- **PROBLEM**
Convert the lines of the listing below into a numbered list, starting at the line that contains "Given: Enable the Static checkbox" and ending at the line that contains "Action: pos(324,368)". Include both of those lines and leave out any blank lines.

- **SOURCE DATA**
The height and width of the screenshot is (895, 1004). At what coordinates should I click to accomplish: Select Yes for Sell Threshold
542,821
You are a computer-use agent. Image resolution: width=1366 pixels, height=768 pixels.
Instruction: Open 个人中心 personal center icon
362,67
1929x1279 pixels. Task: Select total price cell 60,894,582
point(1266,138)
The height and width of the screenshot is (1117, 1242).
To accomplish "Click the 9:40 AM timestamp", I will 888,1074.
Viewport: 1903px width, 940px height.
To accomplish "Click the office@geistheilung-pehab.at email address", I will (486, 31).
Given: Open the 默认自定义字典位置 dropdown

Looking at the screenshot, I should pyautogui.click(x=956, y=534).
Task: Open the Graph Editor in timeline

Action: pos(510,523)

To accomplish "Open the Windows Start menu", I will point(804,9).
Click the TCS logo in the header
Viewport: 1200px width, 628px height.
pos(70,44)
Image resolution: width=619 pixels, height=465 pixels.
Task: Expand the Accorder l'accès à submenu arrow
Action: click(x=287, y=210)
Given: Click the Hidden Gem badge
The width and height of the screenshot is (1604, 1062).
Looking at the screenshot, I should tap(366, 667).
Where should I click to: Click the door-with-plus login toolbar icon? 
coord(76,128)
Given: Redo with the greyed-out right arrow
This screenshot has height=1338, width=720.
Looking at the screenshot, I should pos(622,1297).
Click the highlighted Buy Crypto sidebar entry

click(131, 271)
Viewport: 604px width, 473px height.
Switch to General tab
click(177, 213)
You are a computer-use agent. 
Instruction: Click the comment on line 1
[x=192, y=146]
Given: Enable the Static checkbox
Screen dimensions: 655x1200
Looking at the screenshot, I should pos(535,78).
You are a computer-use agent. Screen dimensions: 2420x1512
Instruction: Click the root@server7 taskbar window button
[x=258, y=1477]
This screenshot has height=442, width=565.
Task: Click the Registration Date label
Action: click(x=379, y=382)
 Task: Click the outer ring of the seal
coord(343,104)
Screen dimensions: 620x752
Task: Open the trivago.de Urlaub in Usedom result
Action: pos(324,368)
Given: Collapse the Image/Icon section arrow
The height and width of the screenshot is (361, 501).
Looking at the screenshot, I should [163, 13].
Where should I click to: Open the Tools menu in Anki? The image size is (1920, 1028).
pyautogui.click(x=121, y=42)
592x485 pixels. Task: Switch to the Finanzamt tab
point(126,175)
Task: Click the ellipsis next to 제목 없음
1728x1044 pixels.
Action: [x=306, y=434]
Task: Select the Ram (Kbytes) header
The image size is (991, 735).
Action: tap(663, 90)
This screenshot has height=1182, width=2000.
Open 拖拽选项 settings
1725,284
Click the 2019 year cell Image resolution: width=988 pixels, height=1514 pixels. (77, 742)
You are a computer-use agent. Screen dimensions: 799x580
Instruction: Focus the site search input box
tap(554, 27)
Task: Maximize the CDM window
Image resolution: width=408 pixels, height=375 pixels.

- **ANSWER FOR THE TASK**
1. Given: Enable the Static checkbox
2. Screen dimensions: 655x1200
3. Looking at the screenshot, I should pos(535,78).
4. You are a computer-use agent. Screen dimensions: 2420x1512
5. Instruction: Click the root@server7 taskbar window button
6. [x=258, y=1477]
7. This screenshot has height=442, width=565.
8. Task: Click the Registration Date label
9. Action: click(x=379, y=382)
10.  Task: Click the outer ring of the seal
11. coord(343,104)
12. Screen dimensions: 620x752
13. Task: Open the trivago.de Urlaub in Usedom result
14. Action: pos(324,368)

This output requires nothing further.